Definition:
The difficulty index (also called the p-value or facility index) is the proportion of test-takers who answer a particular test item correctly. It is the simplest item-level statistic in Classical Test Theory. The value ranges from 0.00 (nobody answered correctly) to 1.00 (everybody answered correctly). Counterintuitively, a higher p-value means an easier item.
In-Depth Explanation
Formula:
Difficulty Index (p) = Number of correct responses ÷ Total number of test-takers
Example: If 75 out of 100 students answered item #12 correctly, the difficulty index is 0.75.
Interpreting the p-value:
| p-value Range | Interpretation |
|---|---|
| 0.90–1.00 | Very easy — almost everyone gets it right |
| 0.70–0.89 | Easy |
| 0.30–0.69 | Moderate difficulty — ideal range for most tests |
| 0.10–0.29 | Difficult |
| 0.00–0.09 | Very difficult — almost nobody gets it right |
Optimal difficulty depends on test purpose:
- Achievement tests (checking what students learned): Items should cluster around 0.60–0.80 to confirm learning occurred
- Proficiency/placement tests (maximizing discrimination): Items around 0.40–0.60 provide the most information about ability differences
- Mastery tests (pass/fail): Higher p-values are acceptable if the goal is confirming minimum competence
Limitations:
- The difficulty index is sample-dependent — it changes based on who takes the test. An item might have p = 0.30 for beginners and p = 0.90 for advanced students.

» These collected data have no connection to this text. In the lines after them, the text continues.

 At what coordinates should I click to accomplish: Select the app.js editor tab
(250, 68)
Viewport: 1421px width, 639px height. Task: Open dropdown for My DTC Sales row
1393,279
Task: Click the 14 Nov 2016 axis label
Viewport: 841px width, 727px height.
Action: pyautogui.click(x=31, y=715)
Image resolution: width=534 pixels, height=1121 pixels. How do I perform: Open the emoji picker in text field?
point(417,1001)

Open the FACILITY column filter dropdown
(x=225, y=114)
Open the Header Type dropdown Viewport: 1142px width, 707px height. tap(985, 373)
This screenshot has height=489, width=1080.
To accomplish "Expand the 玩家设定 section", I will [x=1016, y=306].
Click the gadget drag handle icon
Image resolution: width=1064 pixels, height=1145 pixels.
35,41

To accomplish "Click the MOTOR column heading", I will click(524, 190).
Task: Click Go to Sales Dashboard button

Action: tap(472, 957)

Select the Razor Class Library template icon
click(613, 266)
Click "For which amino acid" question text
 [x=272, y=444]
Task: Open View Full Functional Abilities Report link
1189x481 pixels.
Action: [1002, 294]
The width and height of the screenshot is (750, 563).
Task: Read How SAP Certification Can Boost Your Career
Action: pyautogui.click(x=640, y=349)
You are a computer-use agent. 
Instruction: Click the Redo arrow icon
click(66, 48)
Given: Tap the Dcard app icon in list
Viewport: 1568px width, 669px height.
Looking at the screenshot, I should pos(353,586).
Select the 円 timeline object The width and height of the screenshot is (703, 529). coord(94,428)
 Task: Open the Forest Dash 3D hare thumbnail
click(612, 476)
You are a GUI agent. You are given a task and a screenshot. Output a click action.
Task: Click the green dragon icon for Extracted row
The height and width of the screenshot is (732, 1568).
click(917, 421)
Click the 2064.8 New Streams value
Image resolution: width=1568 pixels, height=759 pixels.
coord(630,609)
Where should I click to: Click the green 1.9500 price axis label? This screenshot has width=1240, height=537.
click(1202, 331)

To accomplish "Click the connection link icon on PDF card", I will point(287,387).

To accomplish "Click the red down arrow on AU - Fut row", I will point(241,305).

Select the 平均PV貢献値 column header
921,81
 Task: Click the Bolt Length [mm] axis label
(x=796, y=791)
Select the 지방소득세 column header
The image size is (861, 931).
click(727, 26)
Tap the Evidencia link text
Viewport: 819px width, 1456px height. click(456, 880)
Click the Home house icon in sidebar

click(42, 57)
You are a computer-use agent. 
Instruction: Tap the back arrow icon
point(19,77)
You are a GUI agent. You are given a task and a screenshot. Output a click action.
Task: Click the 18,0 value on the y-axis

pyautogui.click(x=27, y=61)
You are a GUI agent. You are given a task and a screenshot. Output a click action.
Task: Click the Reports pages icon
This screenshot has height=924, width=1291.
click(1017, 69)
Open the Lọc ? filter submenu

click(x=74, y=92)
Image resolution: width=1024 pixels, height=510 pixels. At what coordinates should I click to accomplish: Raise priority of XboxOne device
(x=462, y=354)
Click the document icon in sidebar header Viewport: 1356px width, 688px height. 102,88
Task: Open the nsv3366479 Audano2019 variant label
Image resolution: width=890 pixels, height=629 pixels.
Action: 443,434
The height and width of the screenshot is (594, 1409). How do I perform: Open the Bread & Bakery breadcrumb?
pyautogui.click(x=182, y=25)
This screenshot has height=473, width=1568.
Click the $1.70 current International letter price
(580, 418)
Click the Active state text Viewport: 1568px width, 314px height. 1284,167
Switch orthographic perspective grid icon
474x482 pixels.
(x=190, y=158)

- It doesn’t account for guessing. On a 4-option multiple-choice item, random guessing alone produces p = 0.25.
- A very easy item (p = 0.95) has almost no ability to discriminate between students — see Discrimination Index.
In language testing:
JLPT items are calibrated so that items within each level span a range of difficulties. N5 items are designed to be easier than N1 items, but within each level, there’s a spread: some items most test-takers get right, some only the strongest at that level get right.
Related Terms
See Also
Research
- Crocker, L., & Algina, J. (2008). Introduction to Classical and Modern Test Theory. Cengage Learning. — Standard reference for difficulty index calculation and interpretation.
- Brown, J. D. (2005). Testing in Language Programs: A Comprehensive Guide to English Language Assessment. McGraw-Hill. — Applied difficulty index analysis for language tests.